When starting out my career, the biggest attraction, for me, to medical device packaging was the impact it has on the patient. Five years later and as a Senior Packaging Engineer with Alphatec Spine, it’s still what keeps me passionate about the job and it’s always top of mind.
In my current role, I am responsible for sterile packaging design and development and sterility assurance program for terminally sterilized products at Alphatec Spine. My focus in this role is primarily on improving or creating new packaging, both for sustaining and new product development. In addition to this, I get to be actively involved in the process when bringing on suppliers; I attend the audits and help with the risk assessment. It has been a unique experience because Alphatec Spine is an R&D company, and we hire third-party suppliers and manufacturers. This gives me the opportunity to pull from my past experiences and networks to add flavor when looking for new suppliers and manufacturers. We rely heavily on these partners and therefore, are always looking for those with specialized experience and expertise.
Something I think all packaging engineers can relate to is that there are times when we’re not pulled in until the last phase of a project.
"It’s the uncomfortable truth, that sometimes packaging is more of an afterthought, but in the medical device industry, packaging is a very important function and by extension is part of the product."
When you’re pulled in late in the game, you’re often having to adapt previous packaging solutions without having the opportunity or time to innovate. However, at Alphatec Spine we’re pulled in early to project kick-offs with R&D, which allows the team time to really think and brainstorm through the new packaging design strategy. There are instances where the change in the design of the device or functionality could be impacted by the packaging and vice versa. It’s a great example of why packaging should be pulled in early to assess these impacts.
As a Senior Packaging Engineer, and because of the nature of my role, I work closely with a lot of cross functional teams, such as operations, purchasing, supply, R&D, regulatory, and quality. That’s one of the biggest challenges we, as a team, have faced with COVID-19—communication has become even more important. With no internal manufacturing team, we must ensure we’re not just aligned internally but also with our external partners.

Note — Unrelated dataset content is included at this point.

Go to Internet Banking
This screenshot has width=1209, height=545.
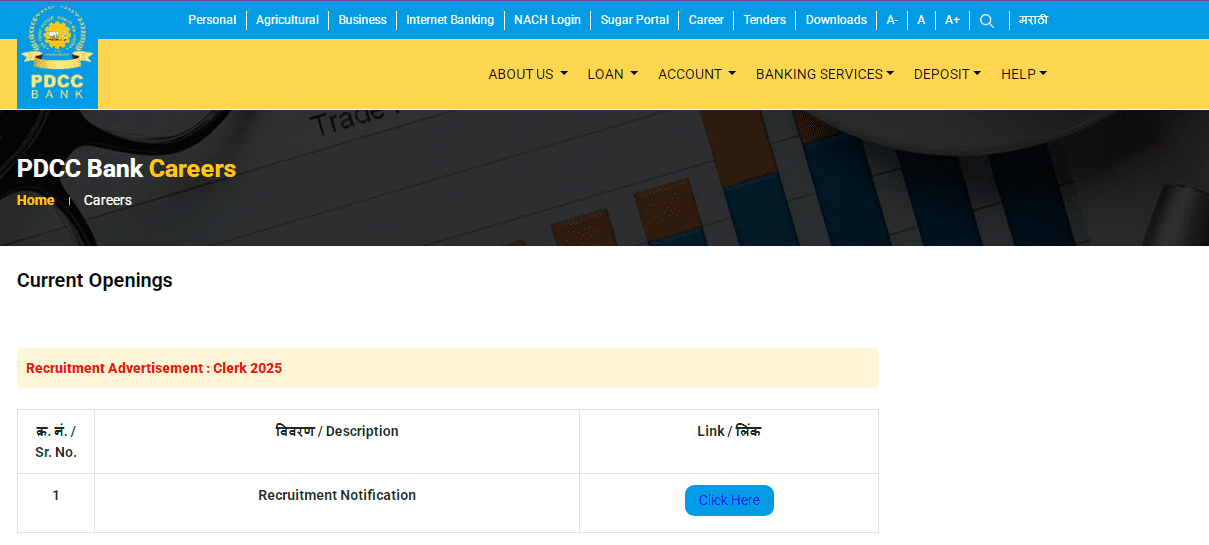[x=450, y=20]
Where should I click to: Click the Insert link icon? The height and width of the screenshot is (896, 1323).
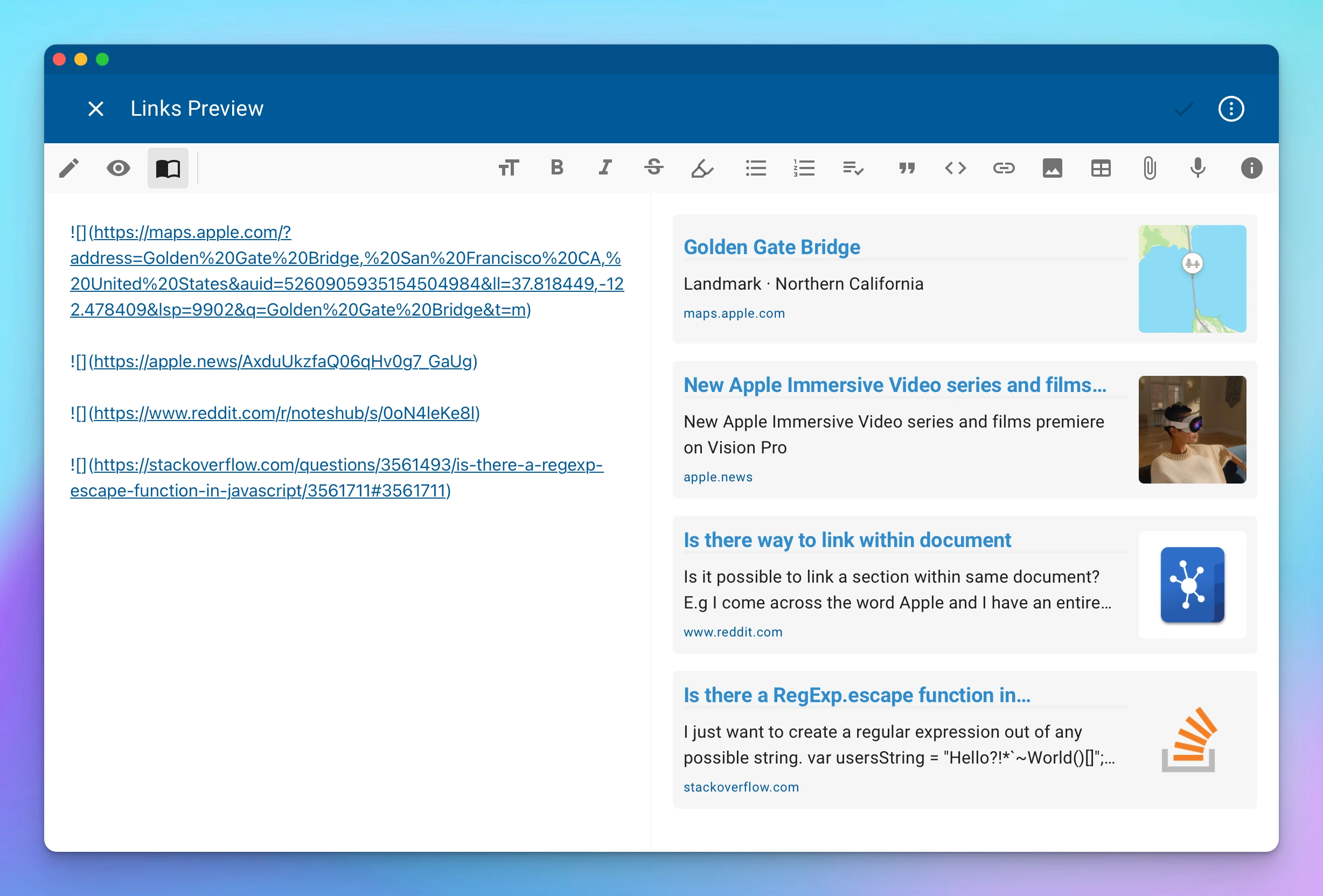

For me, I’ve never worked from home so these past eight or nine weeks have been a new experience. Initially, I found that my work was bleeding into my mornings and evenings, making it difficult for me to create a distinction between my work and personal life. I’ve found that creating a structure, committing to it, and closing my laptop has helped me not only find work/life balance but also be more productive during the times I’m dedicating to work.
COVID-19 has also made me even more appreciative of our external teams and manufactures. Truly, they have my kudos! We’ve had some projects that were on a temporary hold to ensure we, as a company, were being fiscally responsible. These projects were recently cleared, and our suppliers and manufacturers have really supported us in making up for lost time.
The best advice I could give a packaging engineer new to the industry—don’t limit your scope to just the packaging. A lot goes into the packaging process that works in synergy. Make sure you understand the overall process, from what the product is, how it’s manufactured, how it’s distributed to how it’s utilized. Understanding the packaging process and its impact from start to finish will help you be better at your job.